#### [What you will do]
The full listing below should be copied verbatim.

+++

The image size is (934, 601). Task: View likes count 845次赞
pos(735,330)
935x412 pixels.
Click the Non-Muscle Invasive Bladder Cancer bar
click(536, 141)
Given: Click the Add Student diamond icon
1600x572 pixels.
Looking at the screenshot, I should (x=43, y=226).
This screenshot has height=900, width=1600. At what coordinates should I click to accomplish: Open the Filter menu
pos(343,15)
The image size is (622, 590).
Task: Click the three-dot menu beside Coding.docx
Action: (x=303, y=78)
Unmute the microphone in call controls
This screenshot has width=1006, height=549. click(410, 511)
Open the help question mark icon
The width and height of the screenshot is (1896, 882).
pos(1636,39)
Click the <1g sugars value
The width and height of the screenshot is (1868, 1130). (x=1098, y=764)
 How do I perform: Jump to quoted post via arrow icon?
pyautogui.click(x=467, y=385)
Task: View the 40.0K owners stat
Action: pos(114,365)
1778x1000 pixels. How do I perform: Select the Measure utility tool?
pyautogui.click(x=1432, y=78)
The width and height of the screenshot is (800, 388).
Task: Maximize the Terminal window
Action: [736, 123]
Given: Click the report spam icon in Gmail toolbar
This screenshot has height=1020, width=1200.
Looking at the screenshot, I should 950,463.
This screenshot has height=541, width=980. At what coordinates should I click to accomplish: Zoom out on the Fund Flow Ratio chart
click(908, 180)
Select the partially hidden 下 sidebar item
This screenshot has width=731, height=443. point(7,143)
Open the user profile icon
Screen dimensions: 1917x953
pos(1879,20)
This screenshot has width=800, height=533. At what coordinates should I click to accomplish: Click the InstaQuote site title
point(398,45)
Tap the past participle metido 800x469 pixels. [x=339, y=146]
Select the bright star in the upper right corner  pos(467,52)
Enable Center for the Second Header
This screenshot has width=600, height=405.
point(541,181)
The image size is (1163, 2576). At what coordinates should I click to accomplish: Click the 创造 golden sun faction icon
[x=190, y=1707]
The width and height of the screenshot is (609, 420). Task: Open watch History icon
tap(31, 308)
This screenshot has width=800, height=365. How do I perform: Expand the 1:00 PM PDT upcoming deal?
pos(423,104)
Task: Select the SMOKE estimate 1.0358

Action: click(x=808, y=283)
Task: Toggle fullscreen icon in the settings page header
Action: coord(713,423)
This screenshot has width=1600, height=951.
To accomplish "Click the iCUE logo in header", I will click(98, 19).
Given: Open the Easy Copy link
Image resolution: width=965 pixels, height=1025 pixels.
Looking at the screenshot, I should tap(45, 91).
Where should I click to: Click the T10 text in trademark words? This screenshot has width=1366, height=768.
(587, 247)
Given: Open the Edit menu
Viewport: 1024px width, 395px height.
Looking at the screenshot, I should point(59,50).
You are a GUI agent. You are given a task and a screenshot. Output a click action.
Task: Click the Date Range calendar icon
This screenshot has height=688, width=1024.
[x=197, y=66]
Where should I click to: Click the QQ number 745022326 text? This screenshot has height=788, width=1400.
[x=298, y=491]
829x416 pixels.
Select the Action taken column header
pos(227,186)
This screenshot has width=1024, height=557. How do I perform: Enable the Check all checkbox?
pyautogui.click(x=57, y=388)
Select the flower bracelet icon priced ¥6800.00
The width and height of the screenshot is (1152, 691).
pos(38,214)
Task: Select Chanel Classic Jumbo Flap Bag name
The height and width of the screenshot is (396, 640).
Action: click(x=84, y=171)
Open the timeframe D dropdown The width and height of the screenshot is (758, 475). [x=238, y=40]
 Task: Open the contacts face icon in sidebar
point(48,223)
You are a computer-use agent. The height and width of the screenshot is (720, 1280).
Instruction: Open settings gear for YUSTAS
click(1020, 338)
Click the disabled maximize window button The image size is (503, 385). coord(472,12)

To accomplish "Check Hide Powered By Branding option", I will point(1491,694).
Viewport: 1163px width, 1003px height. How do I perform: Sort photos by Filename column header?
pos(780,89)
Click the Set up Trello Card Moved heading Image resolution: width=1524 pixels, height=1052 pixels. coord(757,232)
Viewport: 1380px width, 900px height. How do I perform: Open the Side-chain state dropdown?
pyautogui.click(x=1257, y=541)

+++

#### [Result]
The image size is (934, 601). Task: View likes count 845次赞
pos(735,330)
935x412 pixels.
Click the Non-Muscle Invasive Bladder Cancer bar
click(536, 141)
Given: Click the Add Student diamond icon
1600x572 pixels.
Looking at the screenshot, I should (x=43, y=226).
This screenshot has height=900, width=1600. At what coordinates should I click to accomplish: Open the Filter menu
pos(343,15)
The image size is (622, 590).
Task: Click the three-dot menu beside Coding.docx
Action: (x=303, y=78)
Unmute the microphone in call controls
This screenshot has width=1006, height=549. click(410, 511)
Open the help question mark icon
The width and height of the screenshot is (1896, 882).
pos(1636,39)
Click the <1g sugars value
The width and height of the screenshot is (1868, 1130). (x=1098, y=764)
 How do I perform: Jump to quoted post via arrow icon?
pyautogui.click(x=467, y=385)
Task: View the 40.0K owners stat
Action: pos(114,365)
1778x1000 pixels. How do I perform: Select the Measure utility tool?
pyautogui.click(x=1432, y=78)
The width and height of the screenshot is (800, 388).
Task: Maximize the Terminal window
Action: [736, 123]
Given: Click the report spam icon in Gmail toolbar
This screenshot has height=1020, width=1200.
Looking at the screenshot, I should 950,463.
This screenshot has height=541, width=980. At what coordinates should I click to accomplish: Zoom out on the Fund Flow Ratio chart
click(908, 180)
Select the partially hidden 下 sidebar item
This screenshot has width=731, height=443. point(7,143)
Open the user profile icon
Screen dimensions: 1917x953
pos(1879,20)
This screenshot has width=800, height=533. At what coordinates should I click to accomplish: Click the InstaQuote site title
point(398,45)
Tap the past participle metido 800x469 pixels. [x=339, y=146]
Select the bright star in the upper right corner  pos(467,52)
Enable Center for the Second Header
This screenshot has width=600, height=405.
point(541,181)
The image size is (1163, 2576). At what coordinates should I click to accomplish: Click the 创造 golden sun faction icon
[x=190, y=1707]
The width and height of the screenshot is (609, 420). Task: Open watch History icon
tap(31, 308)
This screenshot has width=800, height=365. How do I perform: Expand the 1:00 PM PDT upcoming deal?
pos(423,104)
Task: Select the SMOKE estimate 1.0358

Action: click(x=808, y=283)
Task: Toggle fullscreen icon in the settings page header
Action: coord(713,423)
This screenshot has width=1600, height=951.
To accomplish "Click the iCUE logo in header", I will click(98, 19).
Given: Open the Easy Copy link
Image resolution: width=965 pixels, height=1025 pixels.
Looking at the screenshot, I should tap(45, 91).
Where should I click to: Click the T10 text in trademark words? This screenshot has width=1366, height=768.
(587, 247)
Given: Open the Edit menu
Viewport: 1024px width, 395px height.
Looking at the screenshot, I should point(59,50).
You are a GUI agent. You are given a task and a screenshot. Output a click action.
Task: Click the Date Range calendar icon
This screenshot has height=688, width=1024.
[x=197, y=66]
Where should I click to: Click the QQ number 745022326 text? This screenshot has height=788, width=1400.
[x=298, y=491]
829x416 pixels.
Select the Action taken column header
pos(227,186)
This screenshot has width=1024, height=557. How do I perform: Enable the Check all checkbox?
pyautogui.click(x=57, y=388)
Select the flower bracelet icon priced ¥6800.00
The width and height of the screenshot is (1152, 691).
pos(38,214)
Task: Select Chanel Classic Jumbo Flap Bag name
The height and width of the screenshot is (396, 640).
Action: click(x=84, y=171)
Open the timeframe D dropdown The width and height of the screenshot is (758, 475). [x=238, y=40]
 Task: Open the contacts face icon in sidebar
point(48,223)
You are a computer-use agent. The height and width of the screenshot is (720, 1280).
Instruction: Open settings gear for YUSTAS
click(1020, 338)
Click the disabled maximize window button The image size is (503, 385). coord(472,12)

To accomplish "Check Hide Powered By Branding option", I will point(1491,694).
Viewport: 1163px width, 1003px height. How do I perform: Sort photos by Filename column header?
pos(780,89)
Click the Set up Trello Card Moved heading Image resolution: width=1524 pixels, height=1052 pixels. coord(757,232)
Viewport: 1380px width, 900px height. How do I perform: Open the Side-chain state dropdown?
pyautogui.click(x=1257, y=541)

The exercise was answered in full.